Somewhat predictably in the eight hours since I signed up this morning. I have:
A) Mooned about panicking that we are already halfway through the 1st of November in Sydney whilst it hasn’t even started in the U.S.
B) Consumed a giant packet of chocolate buttons in an effort to kick-start the muse
C) Gazed at the pouring rain, cancelled family photo shoot scheduled for this afternoon as I feel shots of my family grouped on the beach wearing wellies and morosely sharing an umbrella is not how I want to remember our time in Sunny Sydney
D) Continued to watch rain whilst secretly rejoicing that surely netball must be cancelled this evening—there must be limits to these female netballers’ keenness after all
E) Read NaNoWriMo hints which include the following gem:
Tell everyone you know that you’re writing a novel in November. This will pay big dividends in Week Two, when the only thing keeping you from quitting is the fear of looking pathetic in front of all the people who’ve had to hear about your novel for the past month. Seriously. Email them now about your awesome new book. The looming specter of personal humiliation is a very reliable muse.

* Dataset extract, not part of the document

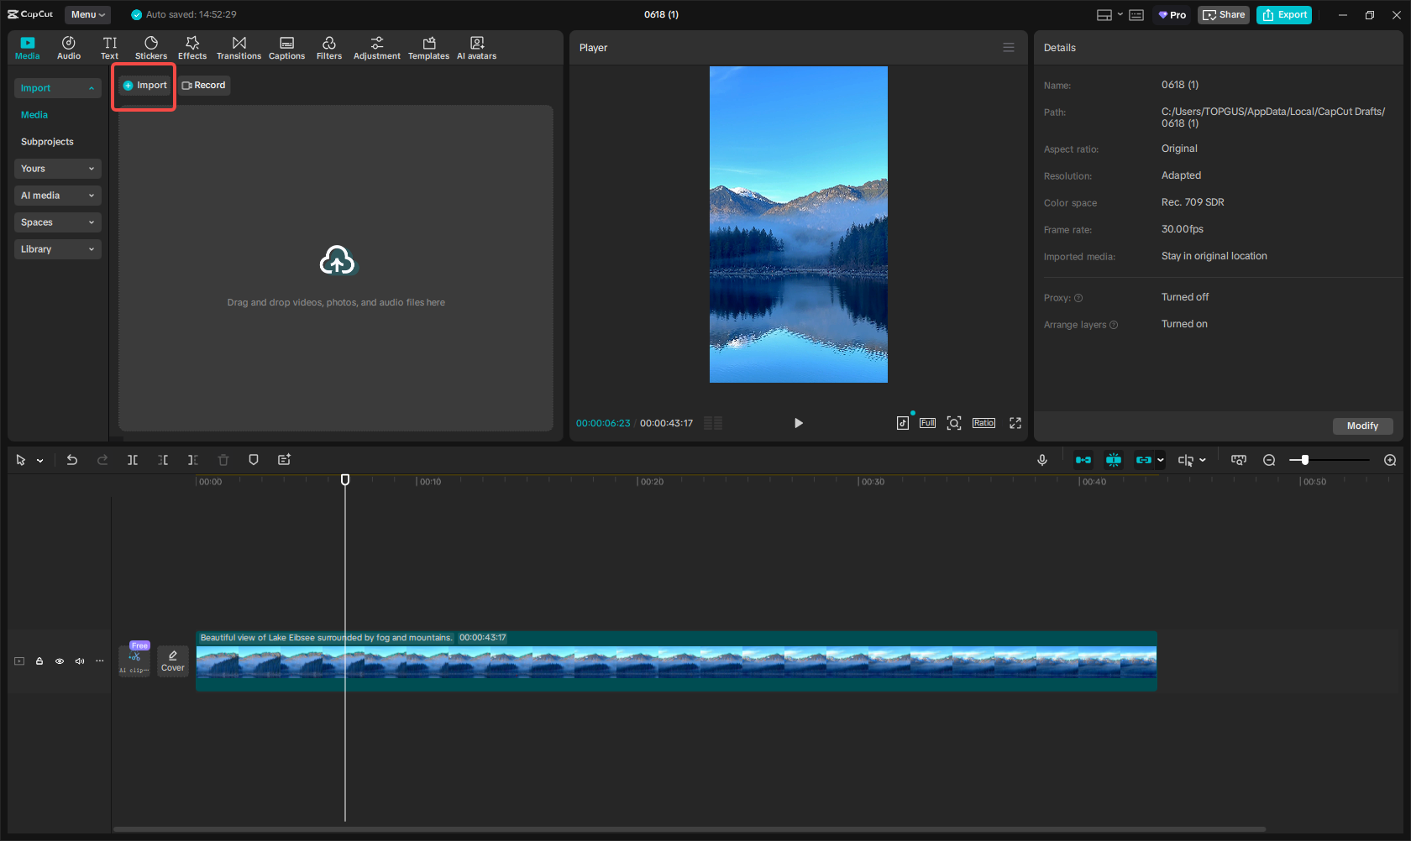Switch to the Audio tab
The image size is (1411, 841).
tap(69, 48)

So there you are—I have told you all—roll on personal humiliation! I will try to post the word count widget at the top of the blog so you can jeer and cheer at appropriate moments. I can’t actually decide whether this insanity means that I will be posting endless blog posts during the month as the ultimate in procrastination or whether it will entail complete radio silence.
At the moment my biggest problem is trying to decide whether I revisit a draft of a novel I tried to write in the U.S., focusing on marital infidelity—always a goodie—or whether I try and go for something completely new. The advice from NaNoWriMo is go completely new—apparently much more exhilarating and liberating—apart from the fact my mind is a complete blank. Time to do or die and hit that first minimum of 1,000 words a day.